As we walk around their new flagship showroom we see the AeroSeven, CK-01 kart and the SP/300.R LMP1-lookalike track day vehicle. So, are any of these still planned for production?

GM: “They are exactly as you see, concepts, we have no plans at this stage to develop them, but that does not meant we won’t sometime in the future.”

And what of the closed cockpit two-seater sports car that Caterham were developing with Renault Alpine?

GM: “It was a fantastic opportunity, but the differences with Renault came to the surface and there were differences between Tony and Carlos Ghosn (Chairman and CEO of Nissan and Renault), so it didn’t happen. But we parted on good terms and we still own the IP (intellectual property) rights to the work that was done by my teams and we were probably further down the line with the development on that project than most people believe, but any further development has been put on hold at this time. Our focus now is on our core product of the Seven and continuing to maximise its popularity and appeal in new and emerging markets internationally. If we can turn over 500 Sevens, simply and efficiently, there’s a nice little business there, and for the time being that’s what Tony is happy with.”

MacDonald has taken plenty of heat from the breakdown of the Renault JV – their investment in CTI, which closed its doors in February, was primarily to work with Renault, so they’ve had to cut headcount, remove overheads and let go of several senior people. MacDonald described this as “..a painful but necessary process.”

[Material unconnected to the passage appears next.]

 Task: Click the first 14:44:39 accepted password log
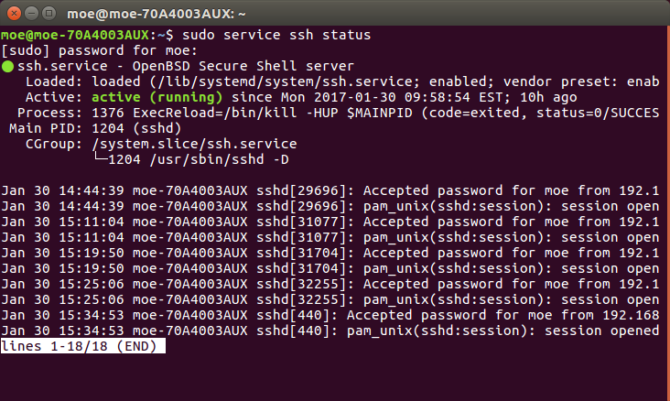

“My first task is to return the business to a profitable state,” said MacDonald, “because we were recruiting and spending money to develop the business. My goal as agreed with Tony is to get it back to selling a reasonable number of cars, profitably, and let’s see where we go from there. And if someone comes along and offers however many millions that Tony wants for it, I’m sure he’d sell it tomorrow.”

We leave Caterham more optimistic about its future than when we first arrived. Not the ambitious future once described by Tony Fernandes, but one grounded on the principle of delivering a simple thrilling product to its growing customer base.

It should come as no surprise that the business is being prepared for sale, but it comes with some relief that Fernandes wishes to leave it stronger than when he first acquired it.